One more nabbed by STF in SIM card racket
Bhubaneswar: The Special Task Force (STF) of Odisha Crime Branch has arrested one more member of an interstate racket involved in opening mule bank accounts and fake SIM cards by luring gullible persons in remote areas of different districts in West Bengal, Odisha and Jharkhand, said an STF official.
The accused, identified as Samim Islam, is a resident of Gudhia village in Murshidabad district of West Bengal.
On December 4, the STF sleuths apprehended Islam in connection with a case registered under various sections of the IPC and Information Technology Act.
He was later produced before a local court in Murshidabad and brought to Odisha on three-day transit remand.
The STF had earlier in October this year arrested three other members of the gang identified as Jamiruddin of West Medinipur district in West Bengal, Hapizul and Jahangir of Balasore district. Islam, one of the key members of this racket, has close links in different areas of West Bengal and Bihar.
The STF sources said the racket operates mainly in the tri-junction area of Odisha, Jharkhand and West Bengal especially in the districts of Balasore, Mayurbhanj, East Midnapore, West Midnapore, East Singhbhum, West Singhbhum and Saraikela areas.
The agents hired by accused Jamiruddin with the payment of Rs 15,000 each per month used to visit the interiors of the above districts and collect important documents for opening of mule bank accounts.
The agents lure poor tribals and villagers in opening mule bank accounts by paying them Rs 2,000 per account.
The mobile numbers linked with bank accounts are provided by other gang members.

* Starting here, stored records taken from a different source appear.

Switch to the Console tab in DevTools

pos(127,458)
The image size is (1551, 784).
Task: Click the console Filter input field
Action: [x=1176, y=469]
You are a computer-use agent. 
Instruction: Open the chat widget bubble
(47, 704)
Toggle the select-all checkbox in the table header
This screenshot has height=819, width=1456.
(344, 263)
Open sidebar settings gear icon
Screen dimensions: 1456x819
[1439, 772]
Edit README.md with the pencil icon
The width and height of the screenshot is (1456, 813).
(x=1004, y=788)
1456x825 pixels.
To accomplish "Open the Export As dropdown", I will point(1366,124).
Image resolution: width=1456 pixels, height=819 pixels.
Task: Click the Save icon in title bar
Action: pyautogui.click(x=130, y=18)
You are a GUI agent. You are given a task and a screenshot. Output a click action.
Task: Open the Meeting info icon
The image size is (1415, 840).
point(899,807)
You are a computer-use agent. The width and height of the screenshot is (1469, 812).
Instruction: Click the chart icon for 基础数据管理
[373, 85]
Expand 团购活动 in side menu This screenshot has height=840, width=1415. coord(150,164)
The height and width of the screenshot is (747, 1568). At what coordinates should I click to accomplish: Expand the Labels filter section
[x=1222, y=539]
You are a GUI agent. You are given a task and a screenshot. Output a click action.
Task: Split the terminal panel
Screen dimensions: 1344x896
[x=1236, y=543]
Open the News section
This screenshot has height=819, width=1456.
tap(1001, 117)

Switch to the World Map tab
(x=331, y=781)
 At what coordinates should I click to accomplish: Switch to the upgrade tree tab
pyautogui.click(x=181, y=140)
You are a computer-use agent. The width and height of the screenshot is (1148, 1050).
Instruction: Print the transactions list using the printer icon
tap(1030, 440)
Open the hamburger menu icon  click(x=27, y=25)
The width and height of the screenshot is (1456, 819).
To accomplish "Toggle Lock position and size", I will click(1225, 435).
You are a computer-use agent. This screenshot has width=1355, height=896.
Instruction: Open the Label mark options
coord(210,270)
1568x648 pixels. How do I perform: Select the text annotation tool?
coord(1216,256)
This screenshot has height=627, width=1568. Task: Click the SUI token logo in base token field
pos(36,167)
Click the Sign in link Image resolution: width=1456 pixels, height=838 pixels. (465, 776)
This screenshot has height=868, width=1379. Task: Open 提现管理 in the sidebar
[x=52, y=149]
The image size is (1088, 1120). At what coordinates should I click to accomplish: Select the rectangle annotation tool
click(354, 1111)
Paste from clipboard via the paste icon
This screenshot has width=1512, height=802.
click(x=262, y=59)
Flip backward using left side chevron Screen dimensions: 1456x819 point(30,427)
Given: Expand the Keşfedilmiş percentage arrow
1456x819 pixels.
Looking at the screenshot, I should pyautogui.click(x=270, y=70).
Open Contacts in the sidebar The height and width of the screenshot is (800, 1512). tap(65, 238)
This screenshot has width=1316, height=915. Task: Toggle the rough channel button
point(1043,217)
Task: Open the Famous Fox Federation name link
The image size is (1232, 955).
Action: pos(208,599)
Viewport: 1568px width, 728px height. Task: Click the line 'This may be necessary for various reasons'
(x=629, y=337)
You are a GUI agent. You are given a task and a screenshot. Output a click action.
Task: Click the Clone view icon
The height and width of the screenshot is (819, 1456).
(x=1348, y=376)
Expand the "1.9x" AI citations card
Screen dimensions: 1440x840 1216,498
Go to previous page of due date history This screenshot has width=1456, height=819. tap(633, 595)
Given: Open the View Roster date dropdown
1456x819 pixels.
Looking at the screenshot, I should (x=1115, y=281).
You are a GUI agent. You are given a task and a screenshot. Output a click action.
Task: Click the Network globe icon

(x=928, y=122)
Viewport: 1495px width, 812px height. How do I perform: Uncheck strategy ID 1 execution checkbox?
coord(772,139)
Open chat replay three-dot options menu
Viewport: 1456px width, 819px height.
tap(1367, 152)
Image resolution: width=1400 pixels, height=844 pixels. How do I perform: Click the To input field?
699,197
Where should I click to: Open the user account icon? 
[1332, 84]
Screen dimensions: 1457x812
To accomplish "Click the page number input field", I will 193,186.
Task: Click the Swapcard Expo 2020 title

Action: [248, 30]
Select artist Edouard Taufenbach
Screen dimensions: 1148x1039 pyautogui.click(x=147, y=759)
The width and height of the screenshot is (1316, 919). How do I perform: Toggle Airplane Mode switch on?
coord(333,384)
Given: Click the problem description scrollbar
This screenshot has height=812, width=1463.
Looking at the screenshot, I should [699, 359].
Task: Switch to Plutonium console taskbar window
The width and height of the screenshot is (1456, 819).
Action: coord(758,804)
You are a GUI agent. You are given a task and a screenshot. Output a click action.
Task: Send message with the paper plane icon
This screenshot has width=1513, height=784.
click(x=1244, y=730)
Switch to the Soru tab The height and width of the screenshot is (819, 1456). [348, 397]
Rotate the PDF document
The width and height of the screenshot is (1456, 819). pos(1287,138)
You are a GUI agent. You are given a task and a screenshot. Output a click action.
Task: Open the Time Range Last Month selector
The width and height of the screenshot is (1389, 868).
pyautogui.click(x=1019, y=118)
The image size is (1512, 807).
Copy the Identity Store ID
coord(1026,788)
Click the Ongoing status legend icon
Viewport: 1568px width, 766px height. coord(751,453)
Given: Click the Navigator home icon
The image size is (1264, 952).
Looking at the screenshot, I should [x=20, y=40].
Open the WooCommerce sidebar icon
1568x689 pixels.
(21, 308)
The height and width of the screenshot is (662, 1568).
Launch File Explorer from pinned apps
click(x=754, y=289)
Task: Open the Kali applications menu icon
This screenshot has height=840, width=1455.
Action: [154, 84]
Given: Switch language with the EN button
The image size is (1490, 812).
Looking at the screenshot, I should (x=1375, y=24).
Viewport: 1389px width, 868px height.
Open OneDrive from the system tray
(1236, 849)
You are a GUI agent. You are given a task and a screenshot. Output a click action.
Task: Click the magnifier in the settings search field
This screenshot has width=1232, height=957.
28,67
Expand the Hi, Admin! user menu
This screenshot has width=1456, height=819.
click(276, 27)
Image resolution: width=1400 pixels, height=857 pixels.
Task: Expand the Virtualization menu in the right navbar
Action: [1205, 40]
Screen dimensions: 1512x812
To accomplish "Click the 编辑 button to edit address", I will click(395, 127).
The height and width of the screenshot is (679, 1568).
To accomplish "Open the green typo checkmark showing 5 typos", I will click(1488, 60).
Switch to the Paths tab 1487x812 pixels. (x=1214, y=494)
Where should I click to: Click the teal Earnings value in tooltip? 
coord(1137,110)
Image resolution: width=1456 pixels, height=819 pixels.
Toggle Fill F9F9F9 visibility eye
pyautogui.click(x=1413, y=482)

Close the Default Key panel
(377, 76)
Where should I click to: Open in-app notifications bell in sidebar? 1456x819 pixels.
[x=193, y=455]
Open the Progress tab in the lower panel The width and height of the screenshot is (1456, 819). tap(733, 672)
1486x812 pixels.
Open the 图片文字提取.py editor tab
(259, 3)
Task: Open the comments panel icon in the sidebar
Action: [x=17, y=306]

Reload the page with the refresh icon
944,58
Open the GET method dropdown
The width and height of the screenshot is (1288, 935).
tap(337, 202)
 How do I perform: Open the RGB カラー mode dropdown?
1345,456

Jamiruddin and others would later share the above mule bank accounts and fake SIM cards with Islam who sold them to various cyber, cyber-financial, sextortion scammers and other criminals based at Kolkata and other parts of India.
“They also use social media platforms like WhatsApp, Facebook and Telegram to sell the mule bank accounts at the rate of Rs 15,000 to Rs 20,000 per account.
So far they have sold around 5,000 mule bank accounts at different platforms,” said the STF official.
The STF also ascertained that the scammers frequently change the bank accounts which they abandon once it reaches a transaction limit of Rs 1 lakh.
Sometimes, the accounts are frozen even before that by banks concerned on the request of police or the law enforcement agencies.